### TASK DIRECTIONS
Retype the data below word for word, starting at the line that contains "How do I perform: Start" and stopping after the line that contains "pos(734,63)".

◆ ◆ ◆

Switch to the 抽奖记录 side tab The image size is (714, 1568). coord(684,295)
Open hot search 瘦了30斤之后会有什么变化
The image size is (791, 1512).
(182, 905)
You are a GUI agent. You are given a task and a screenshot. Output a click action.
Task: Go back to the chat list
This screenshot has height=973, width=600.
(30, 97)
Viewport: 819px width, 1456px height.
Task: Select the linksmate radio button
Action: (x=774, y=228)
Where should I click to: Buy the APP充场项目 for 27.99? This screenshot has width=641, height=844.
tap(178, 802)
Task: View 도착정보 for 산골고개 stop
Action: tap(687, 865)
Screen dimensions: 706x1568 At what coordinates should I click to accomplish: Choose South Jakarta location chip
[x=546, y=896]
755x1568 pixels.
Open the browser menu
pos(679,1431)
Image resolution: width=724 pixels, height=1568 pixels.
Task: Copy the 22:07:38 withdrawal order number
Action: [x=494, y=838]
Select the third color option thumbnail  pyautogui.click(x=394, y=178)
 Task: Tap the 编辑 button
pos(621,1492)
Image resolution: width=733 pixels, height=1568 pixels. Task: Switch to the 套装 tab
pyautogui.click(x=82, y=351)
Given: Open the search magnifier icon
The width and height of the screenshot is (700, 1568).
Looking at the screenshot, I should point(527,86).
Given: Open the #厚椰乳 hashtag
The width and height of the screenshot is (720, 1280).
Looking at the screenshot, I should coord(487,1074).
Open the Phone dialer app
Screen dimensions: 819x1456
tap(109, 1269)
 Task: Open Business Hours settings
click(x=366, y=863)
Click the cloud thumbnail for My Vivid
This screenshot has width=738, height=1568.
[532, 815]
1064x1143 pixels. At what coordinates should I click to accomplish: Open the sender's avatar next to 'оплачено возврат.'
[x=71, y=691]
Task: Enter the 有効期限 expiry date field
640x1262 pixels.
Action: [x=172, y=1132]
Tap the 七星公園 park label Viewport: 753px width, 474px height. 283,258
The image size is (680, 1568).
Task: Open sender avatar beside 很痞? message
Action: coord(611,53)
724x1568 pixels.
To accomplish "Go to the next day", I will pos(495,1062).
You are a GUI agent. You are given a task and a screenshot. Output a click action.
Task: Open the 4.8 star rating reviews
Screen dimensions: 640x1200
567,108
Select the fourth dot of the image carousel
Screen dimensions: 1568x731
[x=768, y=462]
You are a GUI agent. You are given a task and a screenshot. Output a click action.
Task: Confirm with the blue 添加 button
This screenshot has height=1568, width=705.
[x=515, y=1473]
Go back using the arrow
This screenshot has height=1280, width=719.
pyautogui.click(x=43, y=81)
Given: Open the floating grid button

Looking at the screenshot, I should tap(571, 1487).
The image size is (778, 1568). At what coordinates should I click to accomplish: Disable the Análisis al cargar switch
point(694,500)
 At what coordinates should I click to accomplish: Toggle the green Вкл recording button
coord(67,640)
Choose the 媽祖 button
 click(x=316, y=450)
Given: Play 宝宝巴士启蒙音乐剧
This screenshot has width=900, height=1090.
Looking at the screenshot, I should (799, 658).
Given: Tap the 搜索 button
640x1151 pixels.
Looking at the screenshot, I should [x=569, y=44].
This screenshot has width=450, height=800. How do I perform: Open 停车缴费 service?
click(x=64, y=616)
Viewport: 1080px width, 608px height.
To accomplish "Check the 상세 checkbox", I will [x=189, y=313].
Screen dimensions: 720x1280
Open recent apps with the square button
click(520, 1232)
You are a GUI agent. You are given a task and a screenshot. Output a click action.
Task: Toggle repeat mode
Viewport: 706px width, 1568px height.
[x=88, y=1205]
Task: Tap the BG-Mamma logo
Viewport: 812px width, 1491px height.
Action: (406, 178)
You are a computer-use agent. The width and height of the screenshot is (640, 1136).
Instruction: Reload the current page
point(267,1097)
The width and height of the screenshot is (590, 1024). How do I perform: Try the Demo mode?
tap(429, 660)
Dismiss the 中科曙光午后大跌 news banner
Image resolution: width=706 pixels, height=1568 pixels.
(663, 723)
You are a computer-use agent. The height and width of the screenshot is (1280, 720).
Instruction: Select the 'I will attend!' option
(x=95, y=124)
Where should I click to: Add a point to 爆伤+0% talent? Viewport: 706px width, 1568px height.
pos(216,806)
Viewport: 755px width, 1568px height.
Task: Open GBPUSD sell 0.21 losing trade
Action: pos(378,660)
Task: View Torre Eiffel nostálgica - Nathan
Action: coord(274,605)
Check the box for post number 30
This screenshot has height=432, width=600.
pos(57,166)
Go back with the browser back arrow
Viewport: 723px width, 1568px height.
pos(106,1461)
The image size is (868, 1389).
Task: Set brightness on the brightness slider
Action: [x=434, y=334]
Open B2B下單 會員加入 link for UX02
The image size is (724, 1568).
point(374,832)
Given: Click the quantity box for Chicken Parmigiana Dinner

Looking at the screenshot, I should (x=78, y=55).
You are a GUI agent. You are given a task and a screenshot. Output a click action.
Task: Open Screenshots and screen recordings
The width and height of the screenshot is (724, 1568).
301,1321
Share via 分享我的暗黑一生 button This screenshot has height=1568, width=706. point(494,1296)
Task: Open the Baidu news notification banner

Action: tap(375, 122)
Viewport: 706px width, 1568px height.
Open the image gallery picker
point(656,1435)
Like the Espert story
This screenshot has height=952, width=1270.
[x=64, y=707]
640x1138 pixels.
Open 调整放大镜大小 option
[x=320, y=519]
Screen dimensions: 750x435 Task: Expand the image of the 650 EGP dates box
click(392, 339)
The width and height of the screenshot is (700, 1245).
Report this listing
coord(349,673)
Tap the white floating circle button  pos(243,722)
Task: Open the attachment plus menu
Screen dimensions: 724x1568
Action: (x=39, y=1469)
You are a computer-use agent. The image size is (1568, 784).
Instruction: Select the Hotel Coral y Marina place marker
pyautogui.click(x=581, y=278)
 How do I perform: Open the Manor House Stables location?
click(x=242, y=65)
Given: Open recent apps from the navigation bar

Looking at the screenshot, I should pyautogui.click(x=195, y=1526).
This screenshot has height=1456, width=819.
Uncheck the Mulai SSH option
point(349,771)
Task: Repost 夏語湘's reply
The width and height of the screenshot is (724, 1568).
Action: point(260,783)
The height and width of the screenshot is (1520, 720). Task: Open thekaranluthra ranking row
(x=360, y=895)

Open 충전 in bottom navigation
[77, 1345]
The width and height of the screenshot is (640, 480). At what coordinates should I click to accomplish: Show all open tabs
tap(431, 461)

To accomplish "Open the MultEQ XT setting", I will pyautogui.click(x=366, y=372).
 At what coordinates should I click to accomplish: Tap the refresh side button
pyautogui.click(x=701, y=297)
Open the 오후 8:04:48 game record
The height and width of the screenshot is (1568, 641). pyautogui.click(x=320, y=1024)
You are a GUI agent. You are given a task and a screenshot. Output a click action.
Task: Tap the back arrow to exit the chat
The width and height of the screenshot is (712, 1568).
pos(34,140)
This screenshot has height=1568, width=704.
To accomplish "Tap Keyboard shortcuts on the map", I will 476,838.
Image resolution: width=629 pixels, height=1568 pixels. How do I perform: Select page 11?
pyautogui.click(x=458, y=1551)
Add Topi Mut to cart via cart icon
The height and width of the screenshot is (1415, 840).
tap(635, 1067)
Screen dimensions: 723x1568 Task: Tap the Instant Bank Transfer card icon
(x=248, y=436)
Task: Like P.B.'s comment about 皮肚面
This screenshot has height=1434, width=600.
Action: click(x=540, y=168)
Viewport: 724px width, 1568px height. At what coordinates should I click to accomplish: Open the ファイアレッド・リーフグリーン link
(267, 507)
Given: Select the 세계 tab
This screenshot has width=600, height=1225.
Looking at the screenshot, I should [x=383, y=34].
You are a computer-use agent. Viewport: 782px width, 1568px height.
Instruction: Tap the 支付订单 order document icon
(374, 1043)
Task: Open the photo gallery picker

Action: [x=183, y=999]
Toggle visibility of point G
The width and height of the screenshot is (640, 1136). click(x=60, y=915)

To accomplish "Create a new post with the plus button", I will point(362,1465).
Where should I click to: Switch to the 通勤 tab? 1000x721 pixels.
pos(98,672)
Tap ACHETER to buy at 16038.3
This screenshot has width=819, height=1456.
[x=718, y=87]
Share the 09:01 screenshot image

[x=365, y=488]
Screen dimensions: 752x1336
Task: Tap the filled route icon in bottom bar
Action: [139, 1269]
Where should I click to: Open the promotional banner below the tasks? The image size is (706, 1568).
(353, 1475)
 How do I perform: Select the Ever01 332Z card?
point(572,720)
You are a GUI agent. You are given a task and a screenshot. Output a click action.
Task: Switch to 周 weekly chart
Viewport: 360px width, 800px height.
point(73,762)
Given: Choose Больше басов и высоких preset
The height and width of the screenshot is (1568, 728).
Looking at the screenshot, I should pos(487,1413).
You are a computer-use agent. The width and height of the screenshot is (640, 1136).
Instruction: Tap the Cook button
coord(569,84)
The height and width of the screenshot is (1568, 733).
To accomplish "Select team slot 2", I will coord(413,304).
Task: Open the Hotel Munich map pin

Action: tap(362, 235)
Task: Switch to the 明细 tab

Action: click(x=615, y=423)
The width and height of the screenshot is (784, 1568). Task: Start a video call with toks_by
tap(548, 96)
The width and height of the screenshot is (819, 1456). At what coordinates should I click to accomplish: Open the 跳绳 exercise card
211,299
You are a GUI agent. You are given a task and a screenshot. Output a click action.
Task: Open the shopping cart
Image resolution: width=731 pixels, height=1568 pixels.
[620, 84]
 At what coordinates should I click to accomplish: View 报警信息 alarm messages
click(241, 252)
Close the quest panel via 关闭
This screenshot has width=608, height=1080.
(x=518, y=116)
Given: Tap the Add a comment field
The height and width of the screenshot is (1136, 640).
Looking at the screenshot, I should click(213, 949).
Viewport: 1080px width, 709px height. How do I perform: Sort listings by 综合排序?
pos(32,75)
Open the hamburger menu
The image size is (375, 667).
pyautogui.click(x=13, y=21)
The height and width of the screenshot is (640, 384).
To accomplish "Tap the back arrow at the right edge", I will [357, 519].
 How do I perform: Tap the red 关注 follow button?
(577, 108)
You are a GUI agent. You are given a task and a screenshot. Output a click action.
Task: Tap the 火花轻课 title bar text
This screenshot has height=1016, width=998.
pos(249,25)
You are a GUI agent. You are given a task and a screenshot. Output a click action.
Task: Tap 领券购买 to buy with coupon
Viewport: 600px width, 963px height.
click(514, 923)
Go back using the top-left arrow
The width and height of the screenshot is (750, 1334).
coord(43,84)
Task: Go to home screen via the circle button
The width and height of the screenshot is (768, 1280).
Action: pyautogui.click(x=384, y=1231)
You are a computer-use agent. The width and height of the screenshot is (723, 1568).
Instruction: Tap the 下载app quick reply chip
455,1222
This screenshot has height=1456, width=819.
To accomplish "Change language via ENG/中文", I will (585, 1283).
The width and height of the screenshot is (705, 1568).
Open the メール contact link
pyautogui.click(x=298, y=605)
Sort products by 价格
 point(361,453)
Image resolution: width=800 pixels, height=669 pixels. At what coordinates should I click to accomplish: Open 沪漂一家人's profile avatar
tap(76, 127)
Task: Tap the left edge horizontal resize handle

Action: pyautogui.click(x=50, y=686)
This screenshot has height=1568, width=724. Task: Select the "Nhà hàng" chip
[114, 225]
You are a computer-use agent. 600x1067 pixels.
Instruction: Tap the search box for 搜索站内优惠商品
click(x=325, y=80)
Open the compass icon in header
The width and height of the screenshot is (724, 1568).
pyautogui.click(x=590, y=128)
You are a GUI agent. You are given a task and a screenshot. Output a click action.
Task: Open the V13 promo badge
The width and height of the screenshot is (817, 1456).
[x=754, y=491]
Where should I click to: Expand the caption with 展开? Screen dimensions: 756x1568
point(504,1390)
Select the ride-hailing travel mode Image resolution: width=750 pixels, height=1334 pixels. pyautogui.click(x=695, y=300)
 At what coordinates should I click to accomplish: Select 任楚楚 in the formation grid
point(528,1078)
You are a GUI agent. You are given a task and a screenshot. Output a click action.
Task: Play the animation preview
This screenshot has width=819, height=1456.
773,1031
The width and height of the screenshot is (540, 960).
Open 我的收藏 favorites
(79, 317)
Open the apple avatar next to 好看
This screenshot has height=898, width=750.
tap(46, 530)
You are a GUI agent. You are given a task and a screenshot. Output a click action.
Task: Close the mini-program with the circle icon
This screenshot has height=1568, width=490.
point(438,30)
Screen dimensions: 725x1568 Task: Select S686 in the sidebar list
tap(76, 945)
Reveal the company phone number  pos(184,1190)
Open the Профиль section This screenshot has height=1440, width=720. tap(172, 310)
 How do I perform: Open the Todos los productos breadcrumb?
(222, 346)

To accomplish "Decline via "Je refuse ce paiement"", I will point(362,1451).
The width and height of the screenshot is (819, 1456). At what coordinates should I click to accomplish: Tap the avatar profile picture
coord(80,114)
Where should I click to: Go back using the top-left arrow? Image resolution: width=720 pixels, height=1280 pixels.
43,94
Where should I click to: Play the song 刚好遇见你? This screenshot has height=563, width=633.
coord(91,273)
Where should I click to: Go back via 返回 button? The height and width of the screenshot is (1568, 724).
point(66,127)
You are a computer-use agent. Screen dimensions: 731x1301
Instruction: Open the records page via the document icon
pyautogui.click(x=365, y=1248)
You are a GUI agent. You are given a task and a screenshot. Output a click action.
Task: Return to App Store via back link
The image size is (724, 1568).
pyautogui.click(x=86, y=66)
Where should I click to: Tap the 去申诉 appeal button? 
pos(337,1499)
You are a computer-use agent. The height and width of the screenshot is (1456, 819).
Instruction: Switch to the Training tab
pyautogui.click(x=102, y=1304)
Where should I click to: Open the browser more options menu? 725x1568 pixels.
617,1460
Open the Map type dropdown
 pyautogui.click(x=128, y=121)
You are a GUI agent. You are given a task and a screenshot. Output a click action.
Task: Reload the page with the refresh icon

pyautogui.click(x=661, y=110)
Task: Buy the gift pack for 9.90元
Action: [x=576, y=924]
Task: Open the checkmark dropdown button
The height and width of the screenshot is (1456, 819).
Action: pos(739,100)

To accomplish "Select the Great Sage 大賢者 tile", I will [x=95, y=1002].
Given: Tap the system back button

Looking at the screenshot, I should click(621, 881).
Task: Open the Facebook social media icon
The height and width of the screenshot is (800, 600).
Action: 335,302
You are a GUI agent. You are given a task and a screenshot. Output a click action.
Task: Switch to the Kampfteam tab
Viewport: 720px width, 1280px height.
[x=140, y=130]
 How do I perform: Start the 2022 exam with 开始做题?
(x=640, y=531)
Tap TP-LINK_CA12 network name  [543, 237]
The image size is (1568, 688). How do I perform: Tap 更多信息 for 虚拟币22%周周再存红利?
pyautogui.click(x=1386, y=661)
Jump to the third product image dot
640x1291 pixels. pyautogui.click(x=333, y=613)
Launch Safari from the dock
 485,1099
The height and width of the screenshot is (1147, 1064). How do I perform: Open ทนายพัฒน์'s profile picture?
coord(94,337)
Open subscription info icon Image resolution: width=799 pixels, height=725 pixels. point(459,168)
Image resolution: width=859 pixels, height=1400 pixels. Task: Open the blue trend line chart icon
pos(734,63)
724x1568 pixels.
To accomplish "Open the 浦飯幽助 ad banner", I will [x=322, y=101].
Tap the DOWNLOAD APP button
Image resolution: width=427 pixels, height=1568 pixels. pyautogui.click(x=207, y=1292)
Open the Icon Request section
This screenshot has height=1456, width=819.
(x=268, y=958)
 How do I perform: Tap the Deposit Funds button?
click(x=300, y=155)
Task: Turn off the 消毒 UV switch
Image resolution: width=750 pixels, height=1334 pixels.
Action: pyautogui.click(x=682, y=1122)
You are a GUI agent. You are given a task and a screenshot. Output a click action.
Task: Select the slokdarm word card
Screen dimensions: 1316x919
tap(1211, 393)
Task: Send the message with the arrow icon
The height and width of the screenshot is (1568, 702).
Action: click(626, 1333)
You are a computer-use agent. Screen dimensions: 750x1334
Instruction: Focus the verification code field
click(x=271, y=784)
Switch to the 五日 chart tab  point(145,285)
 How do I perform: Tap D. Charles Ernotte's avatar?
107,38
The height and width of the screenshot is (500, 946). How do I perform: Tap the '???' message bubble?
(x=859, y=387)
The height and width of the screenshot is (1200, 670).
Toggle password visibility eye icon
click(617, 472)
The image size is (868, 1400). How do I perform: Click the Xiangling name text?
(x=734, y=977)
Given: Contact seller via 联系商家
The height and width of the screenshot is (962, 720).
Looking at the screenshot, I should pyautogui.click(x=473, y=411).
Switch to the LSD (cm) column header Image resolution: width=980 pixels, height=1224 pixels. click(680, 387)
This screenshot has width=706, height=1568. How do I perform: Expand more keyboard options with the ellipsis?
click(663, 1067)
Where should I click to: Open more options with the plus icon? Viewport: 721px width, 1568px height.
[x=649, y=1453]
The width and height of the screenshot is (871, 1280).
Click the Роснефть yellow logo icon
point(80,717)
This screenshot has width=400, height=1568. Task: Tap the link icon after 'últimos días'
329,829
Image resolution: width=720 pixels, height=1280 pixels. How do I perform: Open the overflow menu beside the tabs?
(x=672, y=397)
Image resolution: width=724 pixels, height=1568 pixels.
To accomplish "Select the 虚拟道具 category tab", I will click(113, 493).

◆ ◆ ◆

### FINAL RESULT
 How do I perform: Start the 2022 exam with 开始做题?
(x=640, y=531)
Tap TP-LINK_CA12 network name  [543, 237]
The image size is (1568, 688). How do I perform: Tap 更多信息 for 虚拟币22%周周再存红利?
pyautogui.click(x=1386, y=661)
Jump to the third product image dot
640x1291 pixels. pyautogui.click(x=333, y=613)
Launch Safari from the dock
 485,1099
The height and width of the screenshot is (1147, 1064). How do I perform: Open ทนายพัฒน์'s profile picture?
coord(94,337)
Open subscription info icon Image resolution: width=799 pixels, height=725 pixels. point(459,168)
Image resolution: width=859 pixels, height=1400 pixels. Task: Open the blue trend line chart icon
pos(734,63)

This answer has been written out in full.